According to data from the Internal Revenue Service, the top 1% in the US had an adjusted gross income of approximately $466,000 or higher for the 2014 tax year. In the recent years prior to that, the figure wavered between $352,000 (in 2009) and $435,000 (in 2012), according to a CNN report published in 2015.
"Our surveys ask about total household income; 44% of Jews have a household income – that is, the combined income of family members – of $100,000 or more," Cooperman clarified. "We do not know what share of Jews are in the top 1% of individual income earners, but it stands to reason that it is considerably less than the share who have household income of $100,000 or more.”
The offending poster was shared on social media by President of Rohr Chabad House at UIC Eva Zeltser, garnering thousands of views.
Zeltser wrote a letter to the Dean of Students, citing the university's non-discriminatory statement which says: "The commitment of the University of Illinois to the most fundamental principles of academic freedom, equality of opportunity, and human dignity requires that decisions involving students and employees be based on individual merit and be free from invidious discrimination in all its forms, whether or not specifically prohibited by law."
"On behalf of myself and other Jewish students. My heart is broken," Zeltser wrote.
"If you are against hate crimes against one group you should be against acts of violence for ALL groups," she continued. "It is absolutely undeniable that if this was posted about other minorities such as African Americans, Muslim, and Hispanics the whole school would be protesting in the quad.
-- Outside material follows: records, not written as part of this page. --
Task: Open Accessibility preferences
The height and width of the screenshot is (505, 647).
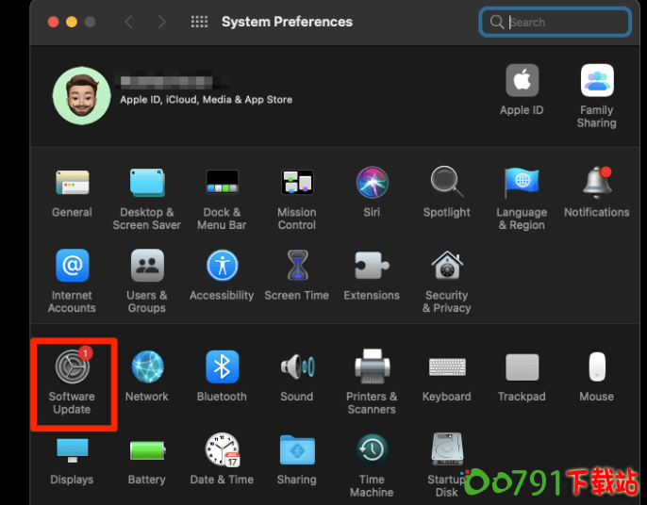Action: [222, 267]
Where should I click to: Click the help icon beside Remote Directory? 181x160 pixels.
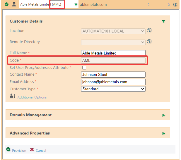(x=149, y=42)
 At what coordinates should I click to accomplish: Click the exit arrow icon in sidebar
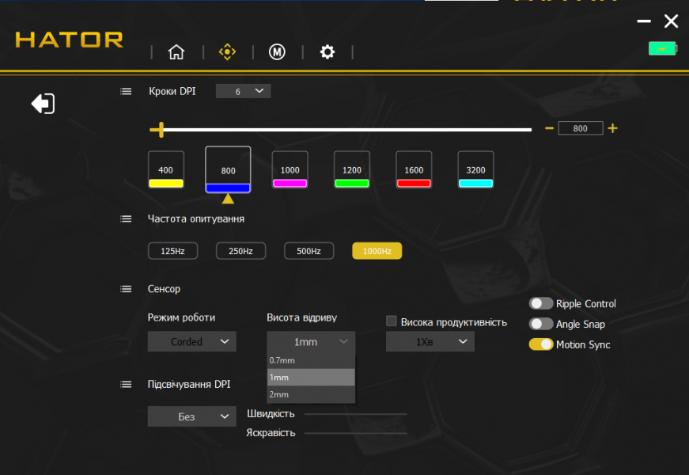pos(43,104)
But everyone seems to be silent."
Noting that these posters were found all over campus, she said: "I understand free speech, but what about my freedom to feel safe on campus?... Things like these posters are actively posted to catalyze antisemitism and increase hate toward Jews."
Fellow student Amitai Loew also shared his letter to the dean, joining Zeltser’s call for action by the dean's office to combat antisemitism on campus.
The Jerusalem Post also contacted the dean for comment, but had not received a response by press time.
The outraged students noted the context of the poster, coming during a period of unrest for the US Jewish community triggered by an uptick in antisemitic incidents including waves of bomb threats against Jewish Community Centers across the country.
"The attached image in unsettling because it is yet another reminder of how fragile the idea of my safety and the safety of the Jewish community on campus is," wrote Loew.
The incident occurred the same week as police launched a probe into vandalism of a Jewish student's front door at the UC Hastings campus in San Francisco.